Comme beaucoup de lecteurs, je suis un techno-enthousiaste, et comme sur cet article, j’aime imaginer les changements complémentaires à l’électrification de nos véhicules.
J’aurais aimé que cet article aborde la question de l’après pétrole dans la chaussée…
Le pétrole sert à faire des produits des plus gazeux aux plus visqueux. Faire sans pétrole signifie aussi faire sans goudron.
Cela ne mériterait-il pas au moins un article dans Automobile Propre ?
Les parkings automatisés existent depuis des années au Japon. Pas besoin de VE ni de conduite autonome. Placer le véhicule sur une nacelle qui ensuite monte par l’ascenseur pour être « rangée » quelque part économise de précieuses surfaces de circulation, de rampes de montée et descente etc. Quand la nacelle redescend, la voiture est placée sur une plaque tournante pour faire un 180° et pouvoir sortir sans aucune manoeuvre. Tout cela sur une emprise foncière minime. En plus des tours à voitures automatisées, ils font aussi la même chose en sous-terrain pour les vélos!
Parfaite description des sensations qu’apporte le roulage électrique.
Là où je suis en désaccord, c’est que vous remplacez l’ère de l’énergie provenant des hydrocarbures en abondance, par une hypothétique époque d’énergie électrique -toujours en abondance.
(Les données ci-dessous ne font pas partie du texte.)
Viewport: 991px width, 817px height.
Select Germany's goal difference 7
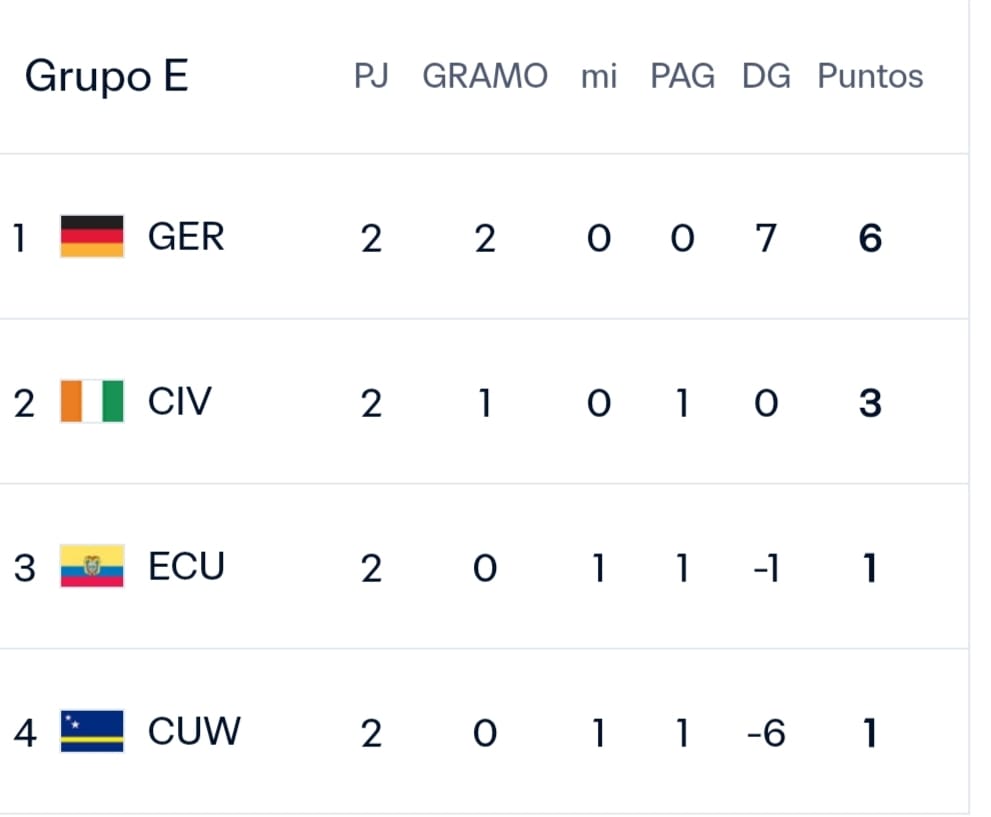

Les réalités de l’approvisionnement énergétique (et / ou des baisses massives des émissions de GES ) ne portent pas à cet optimisme. Le futur est à la frugalité.
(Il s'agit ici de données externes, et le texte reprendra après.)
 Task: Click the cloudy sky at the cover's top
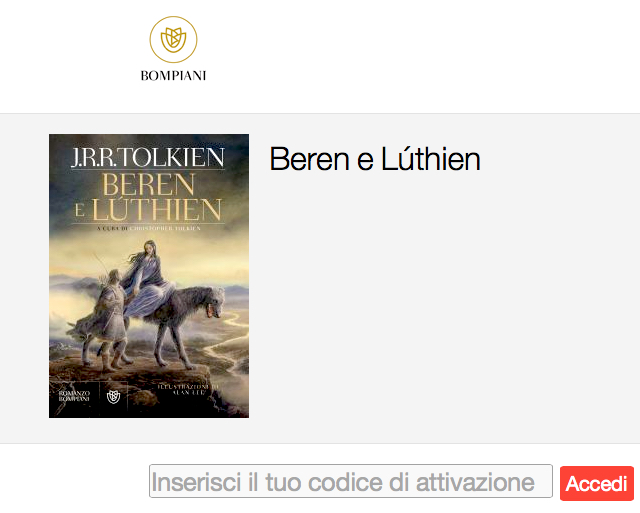tap(149, 141)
Pour les routes renforcées, franchement… Vu les 38T qui passent dessus y a pas besoin. Les VE ne sont pas plus lourd que certains SUV type Hummer… Donc… Non y a pas besoin.
Par contre revoir les endroit ou charger, avoir des chargeurs a destination (3kW en une nuit suffit plus que largement pour récupérer de la pêche le lendemain…). Bref…. Revoir comment on bouge en voiture…
Je pense qu’une limitation à 120 serait suffisante car bon nombre de conducteurs qui roulent au dessus de 130 comprendraient mieux tout en faisant une sérieuse économie d’energie thermique ou électrique. Entre 120 et 130 on ne gagne pas beaucoup de temps,et la conso thermique peut s’élever de plus d’un litre. Paradoxalement ce sont les petites cylindrées qui proportionellement consomment le plus à 130, pied à la planche….Tout benef pour une électrique sur l’autonomie. Si on se contente de 110 alors là on peut aller plus loin et gagner du temps sur les recharges.
En conduisant comme cela j’ai une conso moyenne de 14 Kwh aux 100Km avec une tesla 3 LR en parcours mixtes. Adieu la sacrosainte vitesse, vive la conduite apaisée !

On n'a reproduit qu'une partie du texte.